Thursday, October 08, 2009

The End

“The palace of crystal may be an idle dream, it may be that it is inconsistent with the laws of nature and that I have invented it only through my own stupidity, through the old fashioned habit of my generation. But what does it matter to me that it is inconsistent? That makes no difference since it exists in my desires, or rather exists as long as my desires exist.”
- Fyodor Dostoyevsky

And so I have reached my pinnacle, only to discover that it was always destined to be my demise. I have spent my two months of purgatory in New York and am now back in the glorious, languid heat of Lahore. I have also realised the futility of any attempt at trying to be myself; of actively coveting this sad repository of imagination. Many would say ‘I have been found out’ and mayhaps I have. Beentherella has been discovered, brutally raped, publicly ridiculed and put to shame by the vilest of all foes. I am told that my thoughts are offensive and hurtful to those around me and that I must apologise for them to no end. I have done that too…and yet, I cannot help but think them. The thought still persists, it still plagues. I can - in no sincere measure - summon up genuine guilt for this one exercise that has offered me solace over the past five years: writing for an audience. Much like Plath's journal, my blog- this trite, cream corner in cyberspace has been my ‘Sargasso’: my litany of dreams, directives, imperatives and ideal-isms.

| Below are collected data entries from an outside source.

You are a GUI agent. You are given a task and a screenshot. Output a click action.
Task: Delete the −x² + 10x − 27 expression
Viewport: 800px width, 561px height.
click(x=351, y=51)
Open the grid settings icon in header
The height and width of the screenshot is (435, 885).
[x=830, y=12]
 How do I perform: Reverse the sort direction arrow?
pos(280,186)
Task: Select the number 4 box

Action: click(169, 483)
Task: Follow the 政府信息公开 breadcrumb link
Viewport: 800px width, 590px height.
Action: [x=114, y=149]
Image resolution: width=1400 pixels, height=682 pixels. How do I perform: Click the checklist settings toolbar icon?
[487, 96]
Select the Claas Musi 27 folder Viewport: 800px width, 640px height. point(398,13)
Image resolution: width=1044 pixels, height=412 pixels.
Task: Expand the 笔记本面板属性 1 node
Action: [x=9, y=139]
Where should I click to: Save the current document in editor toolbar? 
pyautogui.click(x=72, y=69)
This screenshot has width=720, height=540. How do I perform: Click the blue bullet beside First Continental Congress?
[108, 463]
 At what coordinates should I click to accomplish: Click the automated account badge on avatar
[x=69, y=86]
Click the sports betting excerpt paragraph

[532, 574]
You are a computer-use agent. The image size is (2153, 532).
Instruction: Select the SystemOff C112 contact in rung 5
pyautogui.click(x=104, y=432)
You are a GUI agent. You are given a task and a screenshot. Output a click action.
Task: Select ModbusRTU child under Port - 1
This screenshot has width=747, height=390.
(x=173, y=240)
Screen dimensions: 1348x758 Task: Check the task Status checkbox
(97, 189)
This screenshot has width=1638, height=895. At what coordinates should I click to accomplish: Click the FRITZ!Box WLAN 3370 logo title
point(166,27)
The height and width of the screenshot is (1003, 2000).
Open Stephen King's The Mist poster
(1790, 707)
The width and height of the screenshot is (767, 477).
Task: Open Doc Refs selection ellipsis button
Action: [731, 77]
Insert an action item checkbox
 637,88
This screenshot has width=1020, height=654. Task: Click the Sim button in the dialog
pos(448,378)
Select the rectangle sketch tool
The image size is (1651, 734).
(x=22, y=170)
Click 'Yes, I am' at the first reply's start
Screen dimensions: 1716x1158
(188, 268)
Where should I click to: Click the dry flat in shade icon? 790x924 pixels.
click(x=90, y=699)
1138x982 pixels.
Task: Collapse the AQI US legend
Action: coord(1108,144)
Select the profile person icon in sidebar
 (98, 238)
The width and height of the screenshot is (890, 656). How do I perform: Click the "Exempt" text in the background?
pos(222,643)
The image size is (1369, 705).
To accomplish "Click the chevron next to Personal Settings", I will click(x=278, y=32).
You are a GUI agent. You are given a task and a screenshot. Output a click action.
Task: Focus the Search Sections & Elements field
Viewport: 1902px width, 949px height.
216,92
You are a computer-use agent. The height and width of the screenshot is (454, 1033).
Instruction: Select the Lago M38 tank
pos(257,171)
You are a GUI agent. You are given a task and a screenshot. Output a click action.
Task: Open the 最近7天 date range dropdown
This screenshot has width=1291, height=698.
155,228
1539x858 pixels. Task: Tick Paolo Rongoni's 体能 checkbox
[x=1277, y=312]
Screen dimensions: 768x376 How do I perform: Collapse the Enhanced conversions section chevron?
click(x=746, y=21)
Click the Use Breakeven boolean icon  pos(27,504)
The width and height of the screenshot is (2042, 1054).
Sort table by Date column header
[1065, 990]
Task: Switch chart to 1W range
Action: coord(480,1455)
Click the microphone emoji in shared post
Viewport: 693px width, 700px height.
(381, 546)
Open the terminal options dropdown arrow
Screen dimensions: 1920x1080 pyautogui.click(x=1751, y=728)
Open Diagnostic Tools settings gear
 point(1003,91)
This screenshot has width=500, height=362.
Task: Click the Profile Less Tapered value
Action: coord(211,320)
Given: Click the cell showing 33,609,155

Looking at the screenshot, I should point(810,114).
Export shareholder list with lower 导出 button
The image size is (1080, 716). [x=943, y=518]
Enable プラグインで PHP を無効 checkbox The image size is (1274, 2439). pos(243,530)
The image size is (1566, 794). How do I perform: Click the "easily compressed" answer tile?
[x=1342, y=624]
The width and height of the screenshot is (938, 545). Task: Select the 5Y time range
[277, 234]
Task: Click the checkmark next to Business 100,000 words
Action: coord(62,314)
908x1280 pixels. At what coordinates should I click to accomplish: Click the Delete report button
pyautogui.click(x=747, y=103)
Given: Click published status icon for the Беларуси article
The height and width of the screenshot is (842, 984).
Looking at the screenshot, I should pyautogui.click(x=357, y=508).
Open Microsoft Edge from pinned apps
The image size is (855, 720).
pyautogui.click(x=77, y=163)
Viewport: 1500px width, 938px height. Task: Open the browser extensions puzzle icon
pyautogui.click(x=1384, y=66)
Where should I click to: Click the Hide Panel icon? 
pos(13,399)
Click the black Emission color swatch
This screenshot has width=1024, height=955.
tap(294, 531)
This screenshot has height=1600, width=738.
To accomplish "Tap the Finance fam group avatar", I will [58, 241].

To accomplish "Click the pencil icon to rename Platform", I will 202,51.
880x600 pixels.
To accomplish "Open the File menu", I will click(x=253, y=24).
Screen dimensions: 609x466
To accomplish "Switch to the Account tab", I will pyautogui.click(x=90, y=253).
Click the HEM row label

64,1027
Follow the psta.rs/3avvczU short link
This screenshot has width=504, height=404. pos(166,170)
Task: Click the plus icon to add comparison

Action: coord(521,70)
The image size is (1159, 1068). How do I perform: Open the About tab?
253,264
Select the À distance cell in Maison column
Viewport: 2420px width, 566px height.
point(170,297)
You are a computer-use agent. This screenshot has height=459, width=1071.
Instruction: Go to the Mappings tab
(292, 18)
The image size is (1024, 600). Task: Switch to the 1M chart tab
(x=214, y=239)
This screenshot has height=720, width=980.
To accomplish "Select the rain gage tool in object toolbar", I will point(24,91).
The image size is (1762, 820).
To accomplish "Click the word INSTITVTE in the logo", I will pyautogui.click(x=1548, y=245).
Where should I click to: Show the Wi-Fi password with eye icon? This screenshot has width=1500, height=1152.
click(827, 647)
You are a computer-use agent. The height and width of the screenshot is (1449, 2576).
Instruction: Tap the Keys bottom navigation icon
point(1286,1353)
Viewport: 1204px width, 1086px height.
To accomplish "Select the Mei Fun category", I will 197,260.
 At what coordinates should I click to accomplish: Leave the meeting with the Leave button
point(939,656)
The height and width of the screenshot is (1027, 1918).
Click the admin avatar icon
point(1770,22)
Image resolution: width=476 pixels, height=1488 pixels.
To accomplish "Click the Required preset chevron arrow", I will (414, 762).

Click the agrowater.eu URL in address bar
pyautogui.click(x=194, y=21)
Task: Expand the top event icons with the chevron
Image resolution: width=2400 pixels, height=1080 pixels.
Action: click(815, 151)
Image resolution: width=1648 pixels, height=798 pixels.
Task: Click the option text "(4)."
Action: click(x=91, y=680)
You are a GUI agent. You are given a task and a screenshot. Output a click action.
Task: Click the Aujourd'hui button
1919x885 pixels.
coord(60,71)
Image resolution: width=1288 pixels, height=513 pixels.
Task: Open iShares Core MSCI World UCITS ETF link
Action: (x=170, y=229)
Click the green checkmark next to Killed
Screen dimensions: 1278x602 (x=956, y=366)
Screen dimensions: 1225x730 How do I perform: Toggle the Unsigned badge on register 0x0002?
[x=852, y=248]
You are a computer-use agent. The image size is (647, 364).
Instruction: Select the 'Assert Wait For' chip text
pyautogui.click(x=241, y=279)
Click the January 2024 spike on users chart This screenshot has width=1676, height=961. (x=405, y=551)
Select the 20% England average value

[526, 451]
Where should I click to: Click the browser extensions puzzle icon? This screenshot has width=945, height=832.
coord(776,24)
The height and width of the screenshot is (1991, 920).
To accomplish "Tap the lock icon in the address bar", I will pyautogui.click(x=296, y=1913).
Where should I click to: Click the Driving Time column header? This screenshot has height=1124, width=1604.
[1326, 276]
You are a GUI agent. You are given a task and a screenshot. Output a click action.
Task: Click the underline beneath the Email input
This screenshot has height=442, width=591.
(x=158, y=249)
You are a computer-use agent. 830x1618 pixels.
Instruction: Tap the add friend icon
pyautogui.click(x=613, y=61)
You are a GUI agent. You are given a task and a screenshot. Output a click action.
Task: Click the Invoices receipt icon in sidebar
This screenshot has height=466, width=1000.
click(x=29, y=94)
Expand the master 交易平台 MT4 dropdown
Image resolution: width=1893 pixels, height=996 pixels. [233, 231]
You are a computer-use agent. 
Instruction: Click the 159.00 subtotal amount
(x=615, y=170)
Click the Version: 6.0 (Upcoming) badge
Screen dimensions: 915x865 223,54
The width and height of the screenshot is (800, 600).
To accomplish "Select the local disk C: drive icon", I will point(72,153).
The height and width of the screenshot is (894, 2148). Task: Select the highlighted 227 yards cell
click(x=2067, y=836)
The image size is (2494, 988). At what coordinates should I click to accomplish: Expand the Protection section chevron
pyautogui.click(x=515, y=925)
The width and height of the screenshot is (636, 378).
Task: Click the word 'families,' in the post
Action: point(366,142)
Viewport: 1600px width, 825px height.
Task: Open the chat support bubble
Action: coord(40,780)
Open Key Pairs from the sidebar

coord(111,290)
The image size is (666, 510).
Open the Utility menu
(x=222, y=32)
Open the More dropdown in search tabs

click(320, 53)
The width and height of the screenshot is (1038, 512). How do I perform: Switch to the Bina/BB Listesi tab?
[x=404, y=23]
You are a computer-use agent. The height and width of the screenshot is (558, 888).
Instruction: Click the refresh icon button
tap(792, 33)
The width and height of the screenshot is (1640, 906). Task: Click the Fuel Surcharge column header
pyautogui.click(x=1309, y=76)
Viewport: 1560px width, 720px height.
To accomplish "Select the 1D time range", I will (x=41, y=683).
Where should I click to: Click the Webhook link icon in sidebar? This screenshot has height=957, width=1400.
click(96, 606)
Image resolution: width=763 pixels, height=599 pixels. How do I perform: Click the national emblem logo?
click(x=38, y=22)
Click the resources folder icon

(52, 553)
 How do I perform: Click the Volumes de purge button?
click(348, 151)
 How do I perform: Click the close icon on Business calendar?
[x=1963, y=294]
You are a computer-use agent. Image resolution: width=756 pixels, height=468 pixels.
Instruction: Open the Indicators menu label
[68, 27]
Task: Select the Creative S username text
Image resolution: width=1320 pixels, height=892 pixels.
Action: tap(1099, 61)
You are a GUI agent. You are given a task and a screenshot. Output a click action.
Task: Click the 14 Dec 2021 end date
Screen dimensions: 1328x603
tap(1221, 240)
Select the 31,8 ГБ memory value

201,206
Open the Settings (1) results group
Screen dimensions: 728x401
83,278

Still, my experiences in the past month have taught me the weight and value of a poker face; of the silent spirit and of the repressed thought. Perhaps it was an inexcusable vanity on my part to assume that my feelings and my truths could remain my own. That my idle stream of perpetual procrastination could continue un-interrupted and that my casual corner would be frequented only by complete strangers. It has been the most asinine attempt at self-regression, this perpetual monologue of barely-contained melodrama that I had longed to continue clear of consequences. It was all bound to collapse and so it has.
Beentherella has left the building. And I shall turn once again to scribbling in waiting blank pages and to my type writer that has never betrayed me with delicious illusions of an admiring audience. This, whatever this compulsion is or has been: to be known, read, understood and perhaps even identified with is a whimsical, pathetic exercise at its very core.
It is pure, primitive need.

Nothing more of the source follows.